Leepike Ridge
N. D. Wilson
Yearling
Fiction, YA Adventure
***+ (Okay/Good)
DESCRIPTION: Fourteen-year-old Thomas Hammond lives on the outskirts of town with his mother, in an old house chained to the top of a giant boulder. He has never thought to question it, never thought to wonder about the occasional rumor of tunnels through the nearby mountains and treasure hunters disappearing; he's more concerned with the willows and the frogs in the creek... and, more recently, with the unsavory man courting his widowed mother. One night, too full of anger to sleep, he slips out of the house and drifts on a piece of packing foam in the water to clear his head - and finds himself grabbed by the current and pulled into a mysterious cavern next to a dead body. Thus begins Tom's adventure under the mountain, an adventure that careens from raw survival through impossible discoveries and the unearthing of long-buried secrets. Meanwhile, above ground, Tom's mother Elizabeth begins her own journey, beginning with her conviction that her son is still alive in the face of all evidence and leading down paths nearly as deadly as those faced by Tom.

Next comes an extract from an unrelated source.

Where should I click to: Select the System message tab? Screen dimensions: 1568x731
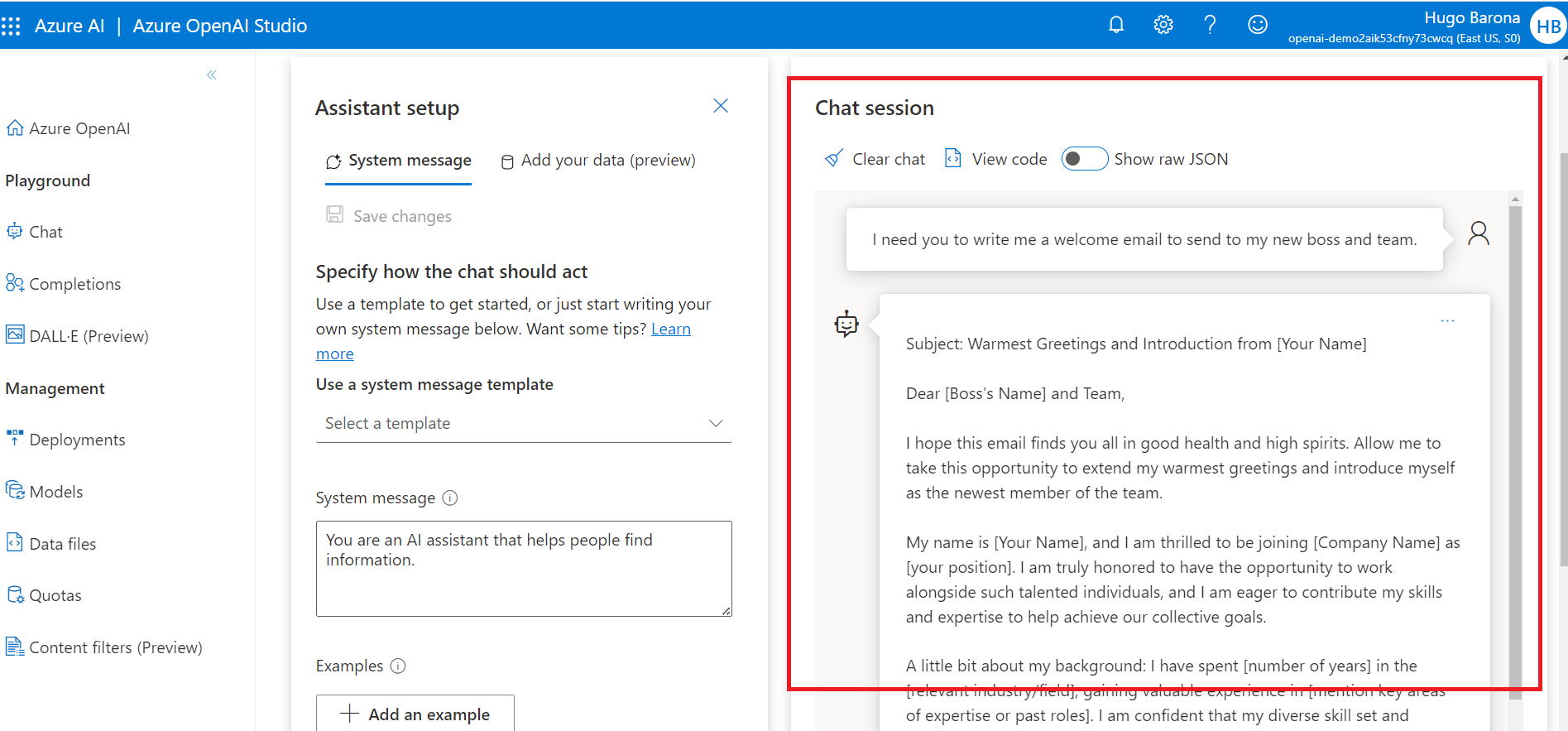coord(399,161)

REVIEW: I read and enjoyed the first two books of Wilson's 100 Cupboards trilogy (reviewed earlier on this blog, and on my site here), so I thought I'd try this, his first young adult book. I wasn't as impressed as I'd hoped to be. Tom's adventures strain credibility more than once, and I couldn't help thinking that part of the story had been trimmed in the speed and neatness of its wrap-up. Wilson has some nicely descriptive prose, however, and presents several neat scenes for the mind's eye to contemplate. I didn't hate it, but I definitely preferred the 100 Cupboards trilogy (what I've read of it, at least.)